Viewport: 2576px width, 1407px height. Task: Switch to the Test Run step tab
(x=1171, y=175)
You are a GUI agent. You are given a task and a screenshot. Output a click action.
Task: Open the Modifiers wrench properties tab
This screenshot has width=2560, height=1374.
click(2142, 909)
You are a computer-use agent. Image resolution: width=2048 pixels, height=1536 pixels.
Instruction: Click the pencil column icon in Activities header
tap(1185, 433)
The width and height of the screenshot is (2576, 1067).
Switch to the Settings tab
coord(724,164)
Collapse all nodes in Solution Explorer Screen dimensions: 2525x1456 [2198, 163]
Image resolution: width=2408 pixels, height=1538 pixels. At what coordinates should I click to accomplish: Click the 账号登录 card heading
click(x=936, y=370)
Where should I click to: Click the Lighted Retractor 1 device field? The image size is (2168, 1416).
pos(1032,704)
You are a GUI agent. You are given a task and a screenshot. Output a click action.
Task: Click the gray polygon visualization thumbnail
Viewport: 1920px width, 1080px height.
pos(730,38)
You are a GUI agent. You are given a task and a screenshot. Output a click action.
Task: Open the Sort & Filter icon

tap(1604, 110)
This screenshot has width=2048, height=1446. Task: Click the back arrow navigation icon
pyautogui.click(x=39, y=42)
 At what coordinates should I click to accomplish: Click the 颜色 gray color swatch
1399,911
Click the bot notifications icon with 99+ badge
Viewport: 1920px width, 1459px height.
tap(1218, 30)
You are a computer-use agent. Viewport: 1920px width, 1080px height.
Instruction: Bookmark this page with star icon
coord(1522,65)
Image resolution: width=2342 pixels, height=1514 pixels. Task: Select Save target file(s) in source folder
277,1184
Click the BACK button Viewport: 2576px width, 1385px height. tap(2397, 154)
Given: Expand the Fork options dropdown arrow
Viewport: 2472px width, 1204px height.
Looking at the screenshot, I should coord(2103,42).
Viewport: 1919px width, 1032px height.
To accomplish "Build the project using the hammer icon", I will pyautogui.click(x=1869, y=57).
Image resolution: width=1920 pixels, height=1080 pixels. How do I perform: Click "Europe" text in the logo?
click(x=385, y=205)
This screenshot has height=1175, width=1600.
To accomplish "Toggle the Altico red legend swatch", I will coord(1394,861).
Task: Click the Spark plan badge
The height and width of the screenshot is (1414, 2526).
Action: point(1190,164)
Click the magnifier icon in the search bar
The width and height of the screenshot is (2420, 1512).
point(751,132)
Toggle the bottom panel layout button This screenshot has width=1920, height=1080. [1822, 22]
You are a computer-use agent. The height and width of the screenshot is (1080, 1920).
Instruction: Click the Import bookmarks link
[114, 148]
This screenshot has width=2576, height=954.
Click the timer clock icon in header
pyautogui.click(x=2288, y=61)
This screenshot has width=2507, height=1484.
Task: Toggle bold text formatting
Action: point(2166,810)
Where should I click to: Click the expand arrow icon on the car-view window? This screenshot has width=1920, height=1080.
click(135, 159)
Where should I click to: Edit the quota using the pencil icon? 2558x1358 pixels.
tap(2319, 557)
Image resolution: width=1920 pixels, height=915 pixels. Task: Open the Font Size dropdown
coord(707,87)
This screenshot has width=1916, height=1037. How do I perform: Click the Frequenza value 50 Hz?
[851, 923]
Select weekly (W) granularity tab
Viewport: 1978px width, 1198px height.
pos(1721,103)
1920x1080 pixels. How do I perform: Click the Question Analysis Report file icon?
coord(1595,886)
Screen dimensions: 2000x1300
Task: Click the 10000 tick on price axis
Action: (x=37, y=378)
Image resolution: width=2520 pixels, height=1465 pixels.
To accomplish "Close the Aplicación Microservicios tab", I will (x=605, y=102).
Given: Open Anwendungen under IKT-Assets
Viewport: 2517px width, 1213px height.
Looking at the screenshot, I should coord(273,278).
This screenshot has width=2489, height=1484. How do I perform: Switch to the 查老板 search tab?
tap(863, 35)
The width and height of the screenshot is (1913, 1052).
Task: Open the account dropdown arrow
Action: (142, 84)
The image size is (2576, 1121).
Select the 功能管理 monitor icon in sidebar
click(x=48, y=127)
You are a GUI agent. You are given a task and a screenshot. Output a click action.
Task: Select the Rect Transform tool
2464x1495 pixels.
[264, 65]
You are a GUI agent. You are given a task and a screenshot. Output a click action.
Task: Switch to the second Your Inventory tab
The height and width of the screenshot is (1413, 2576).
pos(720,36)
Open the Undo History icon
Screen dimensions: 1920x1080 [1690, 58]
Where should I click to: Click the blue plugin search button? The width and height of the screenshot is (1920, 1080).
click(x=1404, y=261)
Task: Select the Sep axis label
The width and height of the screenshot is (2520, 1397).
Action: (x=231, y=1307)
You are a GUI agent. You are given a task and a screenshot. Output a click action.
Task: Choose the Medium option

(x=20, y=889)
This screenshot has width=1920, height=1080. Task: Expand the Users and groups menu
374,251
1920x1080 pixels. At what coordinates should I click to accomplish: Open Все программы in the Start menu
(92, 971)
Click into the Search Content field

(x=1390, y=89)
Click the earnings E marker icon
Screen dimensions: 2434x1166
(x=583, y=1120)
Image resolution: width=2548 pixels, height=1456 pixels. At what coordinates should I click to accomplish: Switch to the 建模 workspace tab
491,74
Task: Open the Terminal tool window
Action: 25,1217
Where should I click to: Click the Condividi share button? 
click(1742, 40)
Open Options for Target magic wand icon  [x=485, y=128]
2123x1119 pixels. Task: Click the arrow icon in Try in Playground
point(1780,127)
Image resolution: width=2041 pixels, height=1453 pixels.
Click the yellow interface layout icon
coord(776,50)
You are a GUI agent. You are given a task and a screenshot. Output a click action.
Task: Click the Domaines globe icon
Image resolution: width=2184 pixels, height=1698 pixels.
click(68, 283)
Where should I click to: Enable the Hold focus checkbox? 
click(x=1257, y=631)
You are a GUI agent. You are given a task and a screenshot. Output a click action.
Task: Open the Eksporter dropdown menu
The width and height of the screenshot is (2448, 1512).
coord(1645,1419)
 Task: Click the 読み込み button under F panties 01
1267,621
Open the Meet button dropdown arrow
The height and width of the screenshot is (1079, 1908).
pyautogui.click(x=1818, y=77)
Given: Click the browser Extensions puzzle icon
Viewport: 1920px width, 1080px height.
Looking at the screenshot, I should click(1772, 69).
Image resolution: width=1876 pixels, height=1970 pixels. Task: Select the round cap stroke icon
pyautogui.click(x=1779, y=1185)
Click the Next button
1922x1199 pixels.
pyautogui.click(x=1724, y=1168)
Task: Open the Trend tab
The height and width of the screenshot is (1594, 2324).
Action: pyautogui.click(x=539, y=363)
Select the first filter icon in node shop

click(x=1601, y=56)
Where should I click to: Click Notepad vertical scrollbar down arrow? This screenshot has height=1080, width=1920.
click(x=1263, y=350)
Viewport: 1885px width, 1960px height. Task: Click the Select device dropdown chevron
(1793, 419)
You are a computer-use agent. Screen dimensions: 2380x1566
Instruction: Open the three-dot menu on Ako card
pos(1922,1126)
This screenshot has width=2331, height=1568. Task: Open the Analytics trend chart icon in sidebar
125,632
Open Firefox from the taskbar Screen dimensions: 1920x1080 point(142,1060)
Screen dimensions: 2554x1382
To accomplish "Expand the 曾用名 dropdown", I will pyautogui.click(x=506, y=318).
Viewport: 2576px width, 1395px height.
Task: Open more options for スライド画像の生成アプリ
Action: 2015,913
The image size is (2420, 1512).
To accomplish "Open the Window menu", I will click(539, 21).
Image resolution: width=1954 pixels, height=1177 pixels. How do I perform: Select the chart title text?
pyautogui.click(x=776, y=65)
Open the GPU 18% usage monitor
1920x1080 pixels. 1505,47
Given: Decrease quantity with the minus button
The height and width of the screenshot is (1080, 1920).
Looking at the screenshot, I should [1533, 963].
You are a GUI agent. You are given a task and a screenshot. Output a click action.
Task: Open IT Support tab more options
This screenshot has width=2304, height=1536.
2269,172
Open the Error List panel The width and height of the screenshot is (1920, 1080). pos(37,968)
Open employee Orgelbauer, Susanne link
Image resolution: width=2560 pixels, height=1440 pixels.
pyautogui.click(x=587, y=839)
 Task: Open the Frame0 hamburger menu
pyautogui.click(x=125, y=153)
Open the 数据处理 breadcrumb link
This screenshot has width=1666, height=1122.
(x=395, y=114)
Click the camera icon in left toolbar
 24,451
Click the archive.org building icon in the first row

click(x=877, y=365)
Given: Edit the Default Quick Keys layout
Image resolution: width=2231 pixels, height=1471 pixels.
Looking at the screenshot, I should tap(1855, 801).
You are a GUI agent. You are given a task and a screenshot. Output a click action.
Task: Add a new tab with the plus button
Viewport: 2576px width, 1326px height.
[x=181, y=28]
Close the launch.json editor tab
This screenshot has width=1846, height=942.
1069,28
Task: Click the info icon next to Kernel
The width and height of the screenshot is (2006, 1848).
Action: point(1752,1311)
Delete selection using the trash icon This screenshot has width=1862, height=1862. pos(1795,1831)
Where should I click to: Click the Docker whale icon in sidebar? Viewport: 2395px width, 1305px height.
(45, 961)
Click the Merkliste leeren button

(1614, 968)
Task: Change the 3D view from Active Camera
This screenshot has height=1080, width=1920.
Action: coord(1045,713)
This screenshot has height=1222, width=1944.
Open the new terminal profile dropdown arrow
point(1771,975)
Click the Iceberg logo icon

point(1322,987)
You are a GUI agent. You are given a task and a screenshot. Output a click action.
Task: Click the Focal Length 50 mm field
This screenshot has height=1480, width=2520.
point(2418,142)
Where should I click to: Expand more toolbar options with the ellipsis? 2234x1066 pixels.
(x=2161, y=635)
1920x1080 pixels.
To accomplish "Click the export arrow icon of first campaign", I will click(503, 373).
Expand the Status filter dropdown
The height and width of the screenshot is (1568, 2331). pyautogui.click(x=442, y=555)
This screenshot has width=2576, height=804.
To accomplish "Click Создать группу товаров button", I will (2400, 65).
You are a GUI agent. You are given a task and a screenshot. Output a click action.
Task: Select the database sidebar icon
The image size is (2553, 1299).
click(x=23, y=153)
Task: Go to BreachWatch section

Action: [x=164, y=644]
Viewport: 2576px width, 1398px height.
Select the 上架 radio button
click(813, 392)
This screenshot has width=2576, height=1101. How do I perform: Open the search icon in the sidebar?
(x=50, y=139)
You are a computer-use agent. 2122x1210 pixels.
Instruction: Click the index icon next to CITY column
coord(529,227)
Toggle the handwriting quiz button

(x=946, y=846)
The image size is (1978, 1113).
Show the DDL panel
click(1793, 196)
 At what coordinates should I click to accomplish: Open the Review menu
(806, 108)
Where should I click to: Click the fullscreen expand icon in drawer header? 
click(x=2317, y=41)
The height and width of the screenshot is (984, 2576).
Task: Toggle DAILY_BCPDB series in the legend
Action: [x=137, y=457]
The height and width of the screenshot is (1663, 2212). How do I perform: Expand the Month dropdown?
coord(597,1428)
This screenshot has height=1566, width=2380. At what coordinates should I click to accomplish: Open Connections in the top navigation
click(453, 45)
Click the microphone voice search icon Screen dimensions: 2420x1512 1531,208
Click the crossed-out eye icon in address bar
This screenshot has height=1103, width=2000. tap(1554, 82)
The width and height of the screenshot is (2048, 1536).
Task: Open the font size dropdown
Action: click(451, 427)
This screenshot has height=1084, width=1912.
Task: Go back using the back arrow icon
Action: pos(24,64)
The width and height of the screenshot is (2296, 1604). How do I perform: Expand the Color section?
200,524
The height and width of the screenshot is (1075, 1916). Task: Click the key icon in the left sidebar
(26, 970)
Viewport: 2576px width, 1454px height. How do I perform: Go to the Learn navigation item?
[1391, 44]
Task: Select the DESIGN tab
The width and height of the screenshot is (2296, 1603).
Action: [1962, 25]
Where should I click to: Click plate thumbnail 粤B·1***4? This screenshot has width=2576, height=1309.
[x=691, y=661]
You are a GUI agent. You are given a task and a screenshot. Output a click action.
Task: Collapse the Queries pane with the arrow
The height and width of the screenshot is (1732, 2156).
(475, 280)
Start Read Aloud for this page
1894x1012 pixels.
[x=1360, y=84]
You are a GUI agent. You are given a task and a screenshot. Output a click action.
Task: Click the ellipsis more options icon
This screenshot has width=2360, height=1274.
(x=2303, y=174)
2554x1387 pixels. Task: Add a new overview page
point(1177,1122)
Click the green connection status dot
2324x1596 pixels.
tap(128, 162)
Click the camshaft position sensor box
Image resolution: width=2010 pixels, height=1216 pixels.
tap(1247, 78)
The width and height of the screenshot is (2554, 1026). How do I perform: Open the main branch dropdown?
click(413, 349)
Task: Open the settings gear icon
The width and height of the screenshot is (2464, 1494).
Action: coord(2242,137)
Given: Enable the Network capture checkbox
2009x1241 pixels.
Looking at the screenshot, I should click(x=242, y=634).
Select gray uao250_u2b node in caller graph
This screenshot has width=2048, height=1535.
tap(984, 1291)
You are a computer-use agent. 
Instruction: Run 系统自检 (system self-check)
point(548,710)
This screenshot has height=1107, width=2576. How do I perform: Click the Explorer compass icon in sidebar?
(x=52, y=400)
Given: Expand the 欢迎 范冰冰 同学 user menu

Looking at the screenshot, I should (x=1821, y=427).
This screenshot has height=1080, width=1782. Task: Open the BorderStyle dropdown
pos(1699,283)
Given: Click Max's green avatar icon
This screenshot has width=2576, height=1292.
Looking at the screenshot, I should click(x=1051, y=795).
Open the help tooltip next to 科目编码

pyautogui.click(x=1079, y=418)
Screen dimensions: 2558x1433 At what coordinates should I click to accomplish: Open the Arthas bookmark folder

━━━━━━━━━━━━━━━━━━━━

- ASSIGNMENT -
List the lines of the material in which the word "green" occurs.

- WRITTEN ANSWER -
Click the green connection status dot
Given: Click Max's green avatar icon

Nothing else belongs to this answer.